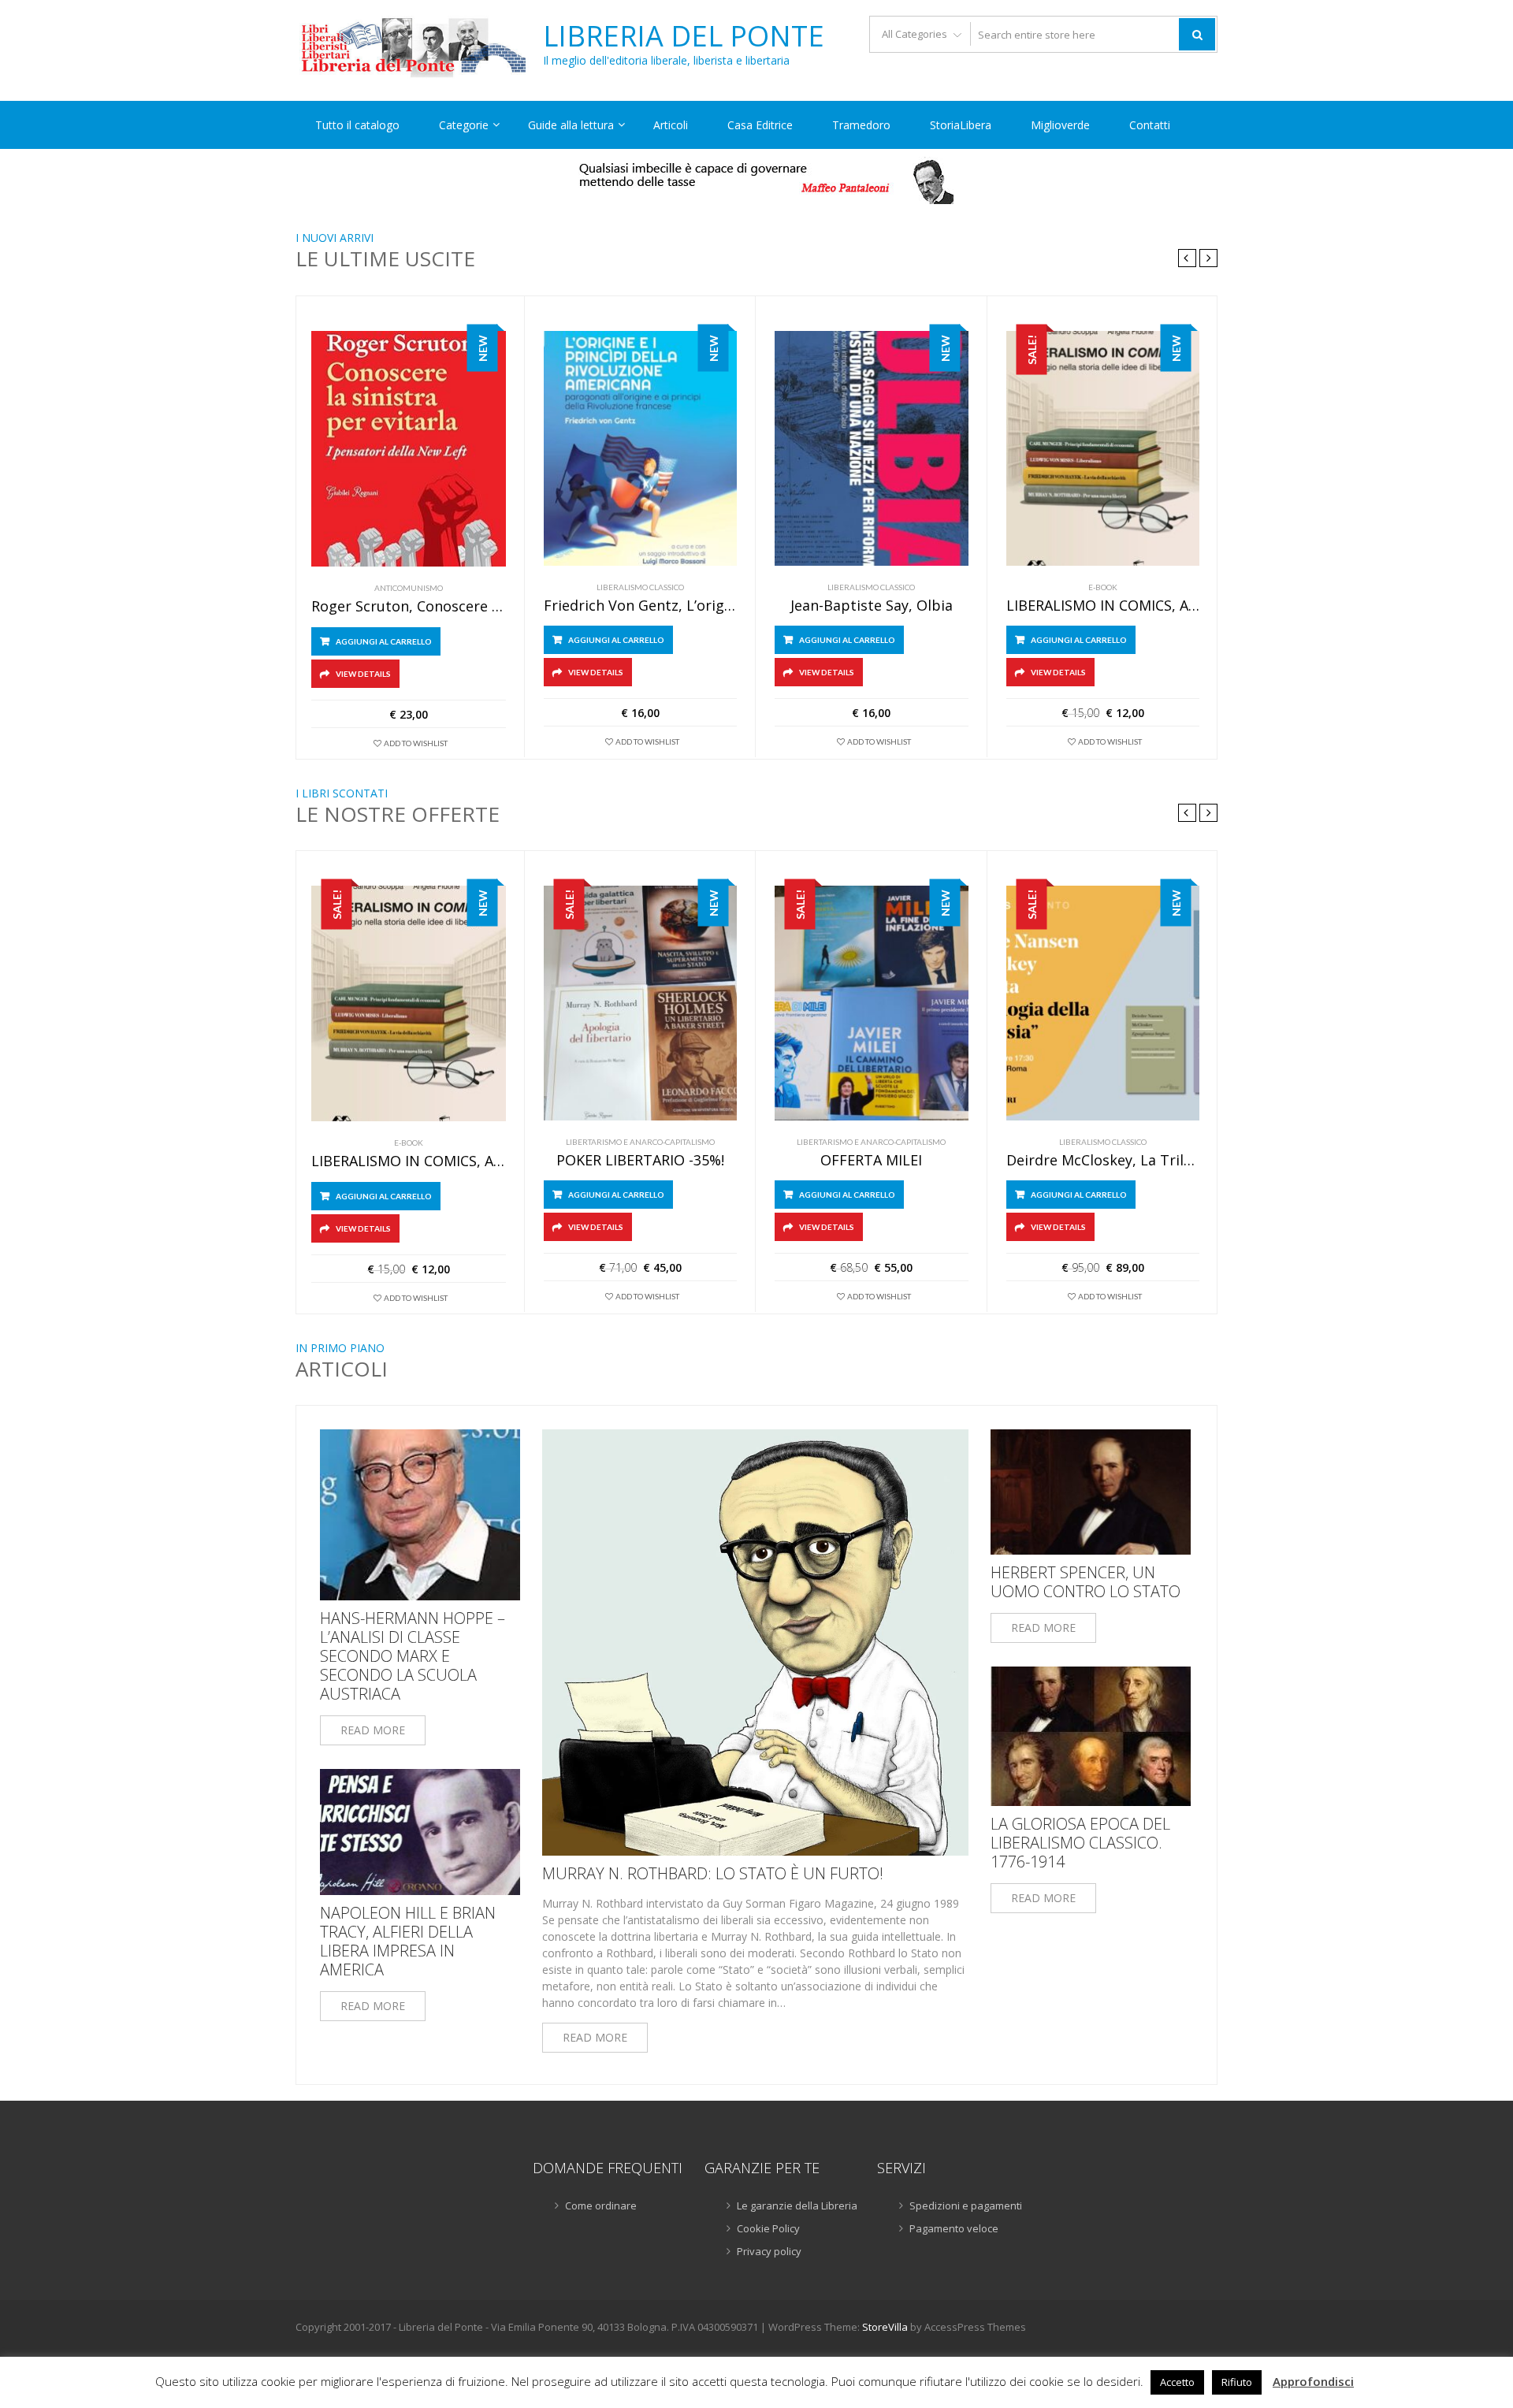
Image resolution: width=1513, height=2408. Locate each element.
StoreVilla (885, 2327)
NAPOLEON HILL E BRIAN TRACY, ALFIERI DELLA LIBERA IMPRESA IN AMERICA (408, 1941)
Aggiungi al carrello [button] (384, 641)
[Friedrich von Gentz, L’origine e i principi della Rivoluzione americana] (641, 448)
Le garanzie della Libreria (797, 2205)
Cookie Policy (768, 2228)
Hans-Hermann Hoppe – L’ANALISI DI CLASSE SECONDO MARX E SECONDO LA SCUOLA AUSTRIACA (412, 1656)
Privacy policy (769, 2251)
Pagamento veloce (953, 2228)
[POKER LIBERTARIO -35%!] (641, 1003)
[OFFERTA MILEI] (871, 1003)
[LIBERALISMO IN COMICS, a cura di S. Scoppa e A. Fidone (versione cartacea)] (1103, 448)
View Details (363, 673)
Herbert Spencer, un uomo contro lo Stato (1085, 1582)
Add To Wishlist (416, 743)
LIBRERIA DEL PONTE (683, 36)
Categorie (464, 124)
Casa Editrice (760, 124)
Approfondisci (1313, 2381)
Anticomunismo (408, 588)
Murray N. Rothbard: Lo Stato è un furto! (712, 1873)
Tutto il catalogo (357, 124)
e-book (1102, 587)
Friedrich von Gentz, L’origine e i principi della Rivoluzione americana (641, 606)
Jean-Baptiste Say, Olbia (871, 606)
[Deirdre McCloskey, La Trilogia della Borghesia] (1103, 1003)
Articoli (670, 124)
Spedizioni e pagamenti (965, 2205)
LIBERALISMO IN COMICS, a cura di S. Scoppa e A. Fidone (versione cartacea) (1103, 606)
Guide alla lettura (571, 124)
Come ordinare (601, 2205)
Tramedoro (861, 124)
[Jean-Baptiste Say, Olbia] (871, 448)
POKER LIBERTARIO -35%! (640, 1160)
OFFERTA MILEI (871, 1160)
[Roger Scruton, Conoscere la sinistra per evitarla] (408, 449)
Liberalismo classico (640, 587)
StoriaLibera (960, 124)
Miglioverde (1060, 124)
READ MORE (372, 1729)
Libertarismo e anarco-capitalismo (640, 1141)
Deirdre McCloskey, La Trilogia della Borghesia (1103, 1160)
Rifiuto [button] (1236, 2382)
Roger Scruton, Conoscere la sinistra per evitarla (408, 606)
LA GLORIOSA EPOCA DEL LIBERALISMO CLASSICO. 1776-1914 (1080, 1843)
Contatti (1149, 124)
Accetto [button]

· · · · ·

Your goal = In the listing above, locate each line with "McCloskey" and copy it.

Result of this task =
[Deirdre McCloskey, La Trilogia della Borghesia] (1103, 1003)
Deirdre McCloskey, La Trilogia della Borghesia (1103, 1160)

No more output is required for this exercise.